ML MODELS AND OPTIMIZATION STRATEGIES FOR ENHANCING THE PERFORMANCE OF CLASSIFICATION ON MOBILE DEVICES

2024;
: 74–82
https://doi.org/10.23939/ujit2024.02.074
Received: October 15, 2024
Accepted: November 19, 2024
1
Lviv Polytechnic National University, Lviv, Ukraine
2
Lviv Polytechnic National University, Lviv, Ukraine

The paper highlights the increasing importance of machine learning (ML) in mobile applications, with mobile devices becoming ubiquitous due to their accessibility and functionality. Various ML models, including Convolutional Neural Networks (CNNs) and Vision Transformers (ViTs), are explored for their applications in real-time classification on mobile devices. The paper identifies key challenges in deploying these models, such as limited computational resources, battery consumption, and the need for real-time performance.
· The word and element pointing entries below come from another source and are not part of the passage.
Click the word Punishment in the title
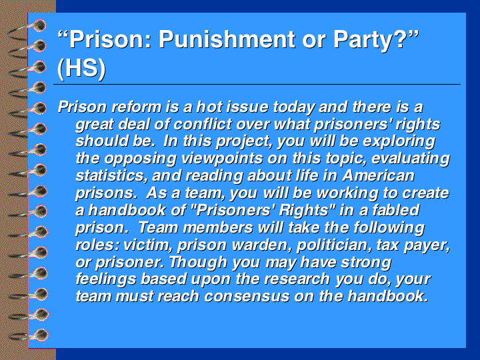[227, 39]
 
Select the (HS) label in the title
[81, 68]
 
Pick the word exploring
[399, 142]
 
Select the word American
[379, 176]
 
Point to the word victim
[146, 245]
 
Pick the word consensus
[247, 297]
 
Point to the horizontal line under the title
[257, 84]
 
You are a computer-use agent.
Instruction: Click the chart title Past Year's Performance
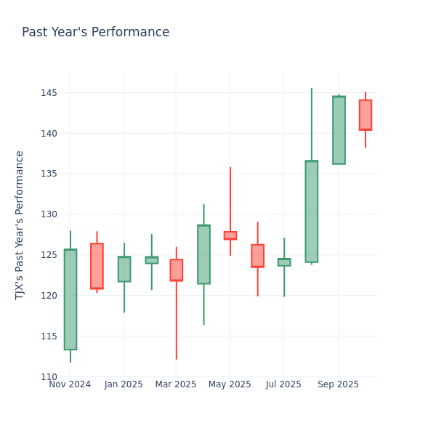click(x=95, y=33)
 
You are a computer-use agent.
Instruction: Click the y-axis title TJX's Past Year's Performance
click(x=20, y=225)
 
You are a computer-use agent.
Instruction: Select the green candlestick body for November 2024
click(x=70, y=299)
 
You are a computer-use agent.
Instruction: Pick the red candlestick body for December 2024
click(x=97, y=266)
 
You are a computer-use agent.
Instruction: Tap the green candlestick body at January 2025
click(x=124, y=269)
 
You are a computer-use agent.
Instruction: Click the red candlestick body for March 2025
click(x=176, y=270)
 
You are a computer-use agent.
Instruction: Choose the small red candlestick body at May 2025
click(x=230, y=235)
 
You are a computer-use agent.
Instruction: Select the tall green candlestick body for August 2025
click(x=311, y=211)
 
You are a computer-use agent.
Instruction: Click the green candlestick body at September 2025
click(x=339, y=130)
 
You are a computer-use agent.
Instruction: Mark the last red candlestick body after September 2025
click(x=366, y=115)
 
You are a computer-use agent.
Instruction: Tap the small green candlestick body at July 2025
click(x=284, y=262)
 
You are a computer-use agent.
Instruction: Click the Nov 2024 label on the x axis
click(x=70, y=384)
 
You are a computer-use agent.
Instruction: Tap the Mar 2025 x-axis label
click(x=177, y=384)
Central to the research is the comparison of MobileNetV2, a lightweight CNN designed for mobile applications, and Vision Transformers (ViTs), which have shown success in image recognition tasks. MobileNetV2, with its depthwise separable convolutions and residual connections, is optimized for resource efficiency, while ViTs apply self-attention mechanisms to achieve competitive performance in image classification. The study evaluates the performance of both models before and after applying optimization techniques like quantization and graph optimization.
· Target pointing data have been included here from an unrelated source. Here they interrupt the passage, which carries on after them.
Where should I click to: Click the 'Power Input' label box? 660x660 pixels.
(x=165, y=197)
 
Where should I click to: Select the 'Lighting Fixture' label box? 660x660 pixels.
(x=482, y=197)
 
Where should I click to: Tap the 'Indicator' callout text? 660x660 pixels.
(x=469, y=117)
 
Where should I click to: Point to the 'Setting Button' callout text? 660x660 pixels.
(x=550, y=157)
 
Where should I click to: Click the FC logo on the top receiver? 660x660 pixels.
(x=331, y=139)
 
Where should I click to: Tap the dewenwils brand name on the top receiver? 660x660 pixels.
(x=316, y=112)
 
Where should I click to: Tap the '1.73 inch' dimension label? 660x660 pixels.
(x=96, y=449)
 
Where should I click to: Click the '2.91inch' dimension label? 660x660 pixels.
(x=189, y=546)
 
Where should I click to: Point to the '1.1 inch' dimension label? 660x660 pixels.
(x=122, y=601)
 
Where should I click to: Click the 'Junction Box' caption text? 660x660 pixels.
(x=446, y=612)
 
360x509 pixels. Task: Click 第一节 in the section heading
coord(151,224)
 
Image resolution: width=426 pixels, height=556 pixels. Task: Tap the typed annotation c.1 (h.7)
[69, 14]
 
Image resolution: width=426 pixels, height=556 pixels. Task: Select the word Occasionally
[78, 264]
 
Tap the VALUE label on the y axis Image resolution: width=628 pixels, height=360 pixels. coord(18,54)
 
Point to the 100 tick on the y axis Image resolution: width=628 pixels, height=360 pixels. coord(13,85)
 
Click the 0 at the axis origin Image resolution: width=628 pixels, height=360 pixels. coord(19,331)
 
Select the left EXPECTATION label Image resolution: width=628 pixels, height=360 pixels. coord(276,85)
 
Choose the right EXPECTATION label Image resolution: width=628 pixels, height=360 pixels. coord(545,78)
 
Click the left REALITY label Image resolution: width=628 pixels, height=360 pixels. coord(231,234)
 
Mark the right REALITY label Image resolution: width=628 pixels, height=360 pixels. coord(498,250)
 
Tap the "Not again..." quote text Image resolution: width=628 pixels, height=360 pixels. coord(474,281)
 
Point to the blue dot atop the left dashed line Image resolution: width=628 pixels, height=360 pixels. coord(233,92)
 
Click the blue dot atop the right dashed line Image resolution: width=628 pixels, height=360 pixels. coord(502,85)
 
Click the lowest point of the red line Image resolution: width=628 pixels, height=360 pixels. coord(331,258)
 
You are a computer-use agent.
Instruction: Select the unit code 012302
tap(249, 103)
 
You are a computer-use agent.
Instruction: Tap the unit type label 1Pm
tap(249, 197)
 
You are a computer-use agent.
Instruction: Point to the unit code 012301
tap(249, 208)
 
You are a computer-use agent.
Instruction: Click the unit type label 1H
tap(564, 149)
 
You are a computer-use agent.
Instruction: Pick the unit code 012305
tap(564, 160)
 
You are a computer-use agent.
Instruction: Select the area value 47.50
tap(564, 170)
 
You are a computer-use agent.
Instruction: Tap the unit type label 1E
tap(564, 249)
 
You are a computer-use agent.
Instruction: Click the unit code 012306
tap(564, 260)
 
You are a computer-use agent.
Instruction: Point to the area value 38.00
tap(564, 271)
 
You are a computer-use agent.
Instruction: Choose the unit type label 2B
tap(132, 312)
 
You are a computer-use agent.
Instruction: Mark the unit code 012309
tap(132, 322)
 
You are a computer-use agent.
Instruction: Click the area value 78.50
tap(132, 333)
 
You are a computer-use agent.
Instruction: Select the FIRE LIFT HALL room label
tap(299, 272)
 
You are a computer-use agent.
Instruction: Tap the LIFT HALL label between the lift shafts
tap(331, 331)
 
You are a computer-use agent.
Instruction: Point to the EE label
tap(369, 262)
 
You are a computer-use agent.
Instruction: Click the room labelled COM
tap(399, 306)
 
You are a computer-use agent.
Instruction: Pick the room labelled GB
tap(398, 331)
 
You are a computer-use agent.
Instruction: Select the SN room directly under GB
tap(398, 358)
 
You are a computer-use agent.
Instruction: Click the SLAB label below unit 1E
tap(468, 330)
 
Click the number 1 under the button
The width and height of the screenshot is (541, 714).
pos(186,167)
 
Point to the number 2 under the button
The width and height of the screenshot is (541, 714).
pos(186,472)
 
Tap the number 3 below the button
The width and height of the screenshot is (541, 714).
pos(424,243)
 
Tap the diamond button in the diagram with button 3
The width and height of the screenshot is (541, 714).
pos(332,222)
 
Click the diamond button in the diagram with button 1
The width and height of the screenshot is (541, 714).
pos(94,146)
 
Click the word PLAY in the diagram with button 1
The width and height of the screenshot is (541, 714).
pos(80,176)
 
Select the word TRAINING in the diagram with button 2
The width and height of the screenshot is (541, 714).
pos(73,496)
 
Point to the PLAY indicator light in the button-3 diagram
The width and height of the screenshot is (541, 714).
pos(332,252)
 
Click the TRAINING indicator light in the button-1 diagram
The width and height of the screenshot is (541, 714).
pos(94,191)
It was discovered that quantization is one of the most effective optimization strategies for mobile environments, reducing model size by up to 74 % and improving inference speed by 44 % in ViTs. Additionally, graph optimization techniques, such as operator fusion, pruning, and node reordering, are examined for their role in reducing computational complexity and improving performance on resource-constrained devices.

Experimental results on different datasets, including MNIST and the ASL Alphabet dataset, demonstrate the significant performance improvements achieved through optimization. The study shows that post-training quantization and graph optimization can reduce model size, inference time, and CPU usage, making ML models more suitable for mobile applications. The experiments were conducted on a Xiaomi Redmi Note 8 Pro device, showcasing the practical benefits of these optimizations in real-world mobile deployments.

The research concludes that optimization techniques like quantization and graph optimization are essential for deploying ML models on mobile devices, where resource constraints and real-time performance are critical. It also provides valuable insights into how ML architectures can be optimized for mobile environments, contributing to the advancement of efficient AI-driven mobile applications.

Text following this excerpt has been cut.